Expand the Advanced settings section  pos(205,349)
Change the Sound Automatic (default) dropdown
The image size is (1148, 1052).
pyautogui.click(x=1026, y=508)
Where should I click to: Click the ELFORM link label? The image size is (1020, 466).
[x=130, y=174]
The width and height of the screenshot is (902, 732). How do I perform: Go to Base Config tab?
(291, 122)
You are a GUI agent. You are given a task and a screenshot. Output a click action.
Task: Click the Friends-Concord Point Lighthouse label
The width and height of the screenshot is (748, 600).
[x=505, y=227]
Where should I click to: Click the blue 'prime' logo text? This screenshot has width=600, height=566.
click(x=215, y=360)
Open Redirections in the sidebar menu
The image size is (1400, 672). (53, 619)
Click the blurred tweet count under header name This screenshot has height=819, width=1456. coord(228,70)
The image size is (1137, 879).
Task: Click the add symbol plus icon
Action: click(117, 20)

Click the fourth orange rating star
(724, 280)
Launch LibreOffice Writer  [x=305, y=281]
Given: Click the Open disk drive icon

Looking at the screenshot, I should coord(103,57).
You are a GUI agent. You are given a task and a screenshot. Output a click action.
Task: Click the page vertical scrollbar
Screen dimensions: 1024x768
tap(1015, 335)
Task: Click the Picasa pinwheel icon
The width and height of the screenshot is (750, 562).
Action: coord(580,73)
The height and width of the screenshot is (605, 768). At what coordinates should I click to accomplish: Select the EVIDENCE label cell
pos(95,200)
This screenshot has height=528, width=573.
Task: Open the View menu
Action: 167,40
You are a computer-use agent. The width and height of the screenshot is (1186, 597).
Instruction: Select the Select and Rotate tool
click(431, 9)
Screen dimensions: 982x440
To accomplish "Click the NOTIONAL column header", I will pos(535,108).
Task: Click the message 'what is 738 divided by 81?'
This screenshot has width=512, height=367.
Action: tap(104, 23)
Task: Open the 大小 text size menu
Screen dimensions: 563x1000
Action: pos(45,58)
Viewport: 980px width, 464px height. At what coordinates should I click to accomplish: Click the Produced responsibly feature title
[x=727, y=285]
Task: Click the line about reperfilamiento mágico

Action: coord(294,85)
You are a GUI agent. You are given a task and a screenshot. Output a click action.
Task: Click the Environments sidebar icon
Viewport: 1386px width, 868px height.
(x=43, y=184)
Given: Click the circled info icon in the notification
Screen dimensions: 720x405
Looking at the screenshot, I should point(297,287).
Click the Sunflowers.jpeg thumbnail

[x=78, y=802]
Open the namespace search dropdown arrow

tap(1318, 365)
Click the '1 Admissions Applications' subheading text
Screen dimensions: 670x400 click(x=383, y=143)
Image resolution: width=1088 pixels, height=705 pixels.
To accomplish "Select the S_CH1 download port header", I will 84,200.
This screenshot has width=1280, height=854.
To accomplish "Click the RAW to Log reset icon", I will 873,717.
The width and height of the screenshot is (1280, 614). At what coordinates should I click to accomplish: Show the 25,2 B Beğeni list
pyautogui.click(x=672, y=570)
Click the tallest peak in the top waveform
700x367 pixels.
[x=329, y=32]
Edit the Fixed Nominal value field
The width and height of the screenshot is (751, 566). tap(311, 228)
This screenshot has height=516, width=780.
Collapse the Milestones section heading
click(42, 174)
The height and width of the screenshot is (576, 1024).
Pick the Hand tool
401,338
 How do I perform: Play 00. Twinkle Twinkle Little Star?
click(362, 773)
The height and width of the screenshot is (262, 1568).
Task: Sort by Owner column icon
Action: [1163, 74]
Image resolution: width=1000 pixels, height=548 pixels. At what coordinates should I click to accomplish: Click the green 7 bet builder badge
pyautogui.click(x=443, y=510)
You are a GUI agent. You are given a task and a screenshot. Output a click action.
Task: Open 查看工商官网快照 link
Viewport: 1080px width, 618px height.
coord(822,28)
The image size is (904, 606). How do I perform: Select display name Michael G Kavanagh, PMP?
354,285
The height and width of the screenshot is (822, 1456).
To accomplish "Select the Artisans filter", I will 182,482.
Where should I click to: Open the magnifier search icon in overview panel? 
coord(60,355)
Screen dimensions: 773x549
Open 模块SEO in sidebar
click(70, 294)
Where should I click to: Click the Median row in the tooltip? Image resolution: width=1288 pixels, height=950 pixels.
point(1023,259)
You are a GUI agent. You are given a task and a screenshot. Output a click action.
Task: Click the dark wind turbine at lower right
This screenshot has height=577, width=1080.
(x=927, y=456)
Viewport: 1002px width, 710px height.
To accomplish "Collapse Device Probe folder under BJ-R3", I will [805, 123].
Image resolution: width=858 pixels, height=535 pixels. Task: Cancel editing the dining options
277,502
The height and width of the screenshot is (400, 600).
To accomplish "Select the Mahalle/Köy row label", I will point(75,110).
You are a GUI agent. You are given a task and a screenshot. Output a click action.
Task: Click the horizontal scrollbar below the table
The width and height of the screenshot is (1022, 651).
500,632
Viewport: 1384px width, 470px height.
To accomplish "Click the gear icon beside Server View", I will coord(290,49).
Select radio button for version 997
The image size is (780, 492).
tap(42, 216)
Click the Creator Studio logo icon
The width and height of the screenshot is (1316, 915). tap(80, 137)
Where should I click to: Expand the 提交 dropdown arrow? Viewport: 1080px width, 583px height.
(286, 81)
---+---
- How to complete this task
Nothing may be omitted or altered; reproduce all of the entries.

- Solution for this exercise
Expand the Advanced settings section  pos(205,349)
Change the Sound Automatic (default) dropdown
The image size is (1148, 1052).
pyautogui.click(x=1026, y=508)
Where should I click to: Click the ELFORM link label? The image size is (1020, 466).
[x=130, y=174]
The width and height of the screenshot is (902, 732). How do I perform: Go to Base Config tab?
(291, 122)
You are a GUI agent. You are given a task and a screenshot. Output a click action.
Task: Click the Friends-Concord Point Lighthouse label
The width and height of the screenshot is (748, 600).
[x=505, y=227]
Where should I click to: Click the blue 'prime' logo text? This screenshot has width=600, height=566.
click(x=215, y=360)
Open Redirections in the sidebar menu
The image size is (1400, 672). (53, 619)
Click the blurred tweet count under header name This screenshot has height=819, width=1456. coord(228,70)
The image size is (1137, 879).
Task: Click the add symbol plus icon
Action: click(117, 20)

Click the fourth orange rating star
(724, 280)
Launch LibreOffice Writer  [x=305, y=281]
Given: Click the Open disk drive icon

Looking at the screenshot, I should coord(103,57).
You are a GUI agent. You are given a task and a screenshot. Output a click action.
Task: Click the page vertical scrollbar
Screen dimensions: 1024x768
tap(1015, 335)
Task: Click the Picasa pinwheel icon
The width and height of the screenshot is (750, 562).
Action: coord(580,73)
The height and width of the screenshot is (605, 768). At what coordinates should I click to accomplish: Select the EVIDENCE label cell
pos(95,200)
This screenshot has height=528, width=573.
Task: Open the View menu
Action: 167,40
You are a computer-use agent. The width and height of the screenshot is (1186, 597).
Instruction: Select the Select and Rotate tool
click(431, 9)
Screen dimensions: 982x440
To accomplish "Click the NOTIONAL column header", I will pos(535,108).
Task: Click the message 'what is 738 divided by 81?'
This screenshot has width=512, height=367.
Action: tap(104, 23)
Task: Open the 大小 text size menu
Screen dimensions: 563x1000
Action: pos(45,58)
Viewport: 980px width, 464px height. At what coordinates should I click to accomplish: Click the Produced responsibly feature title
[x=727, y=285]
Task: Click the line about reperfilamiento mágico

Action: coord(294,85)
You are a GUI agent. You are given a task and a screenshot. Output a click action.
Task: Click the Environments sidebar icon
Viewport: 1386px width, 868px height.
(x=43, y=184)
Given: Click the circled info icon in the notification
Screen dimensions: 720x405
Looking at the screenshot, I should point(297,287).
Click the Sunflowers.jpeg thumbnail

[x=78, y=802]
Open the namespace search dropdown arrow

tap(1318, 365)
Click the '1 Admissions Applications' subheading text
Screen dimensions: 670x400 click(x=383, y=143)
Image resolution: width=1088 pixels, height=705 pixels.
To accomplish "Select the S_CH1 download port header", I will 84,200.
This screenshot has width=1280, height=854.
To accomplish "Click the RAW to Log reset icon", I will 873,717.
The width and height of the screenshot is (1280, 614). At what coordinates should I click to accomplish: Show the 25,2 B Beğeni list
pyautogui.click(x=672, y=570)
Click the tallest peak in the top waveform
700x367 pixels.
[x=329, y=32]
Edit the Fixed Nominal value field
The width and height of the screenshot is (751, 566). tap(311, 228)
This screenshot has height=516, width=780.
Collapse the Milestones section heading
click(42, 174)
The height and width of the screenshot is (576, 1024).
Pick the Hand tool
401,338
 How do I perform: Play 00. Twinkle Twinkle Little Star?
click(362, 773)
The height and width of the screenshot is (262, 1568).
Task: Sort by Owner column icon
Action: [1163, 74]
Image resolution: width=1000 pixels, height=548 pixels. At what coordinates should I click to accomplish: Click the green 7 bet builder badge
pyautogui.click(x=443, y=510)
You are a GUI agent. You are given a task and a screenshot. Output a click action.
Task: Open 查看工商官网快照 link
Viewport: 1080px width, 618px height.
coord(822,28)
The image size is (904, 606). How do I perform: Select display name Michael G Kavanagh, PMP?
354,285
The height and width of the screenshot is (822, 1456).
To accomplish "Select the Artisans filter", I will 182,482.
Where should I click to: Open the magnifier search icon in overview panel? 
coord(60,355)
Screen dimensions: 773x549
Open 模块SEO in sidebar
click(70, 294)
Where should I click to: Click the Median row in the tooltip? Image resolution: width=1288 pixels, height=950 pixels.
point(1023,259)
You are a GUI agent. You are given a task and a screenshot. Output a click action.
Task: Click the dark wind turbine at lower right
This screenshot has height=577, width=1080.
(x=927, y=456)
Viewport: 1002px width, 710px height.
To accomplish "Collapse Device Probe folder under BJ-R3", I will [805, 123].
Image resolution: width=858 pixels, height=535 pixels. Task: Cancel editing the dining options
277,502
The height and width of the screenshot is (400, 600).
To accomplish "Select the Mahalle/Köy row label", I will point(75,110).
You are a GUI agent. You are given a task and a screenshot. Output a click action.
Task: Click the horizontal scrollbar below the table
The width and height of the screenshot is (1022, 651).
500,632
Viewport: 1384px width, 470px height.
To accomplish "Click the gear icon beside Server View", I will coord(290,49).
Select radio button for version 997
The image size is (780, 492).
tap(42, 216)
Click the Creator Studio logo icon
The width and height of the screenshot is (1316, 915). tap(80, 137)
Where should I click to: Expand the 提交 dropdown arrow? Viewport: 1080px width, 583px height.
(286, 81)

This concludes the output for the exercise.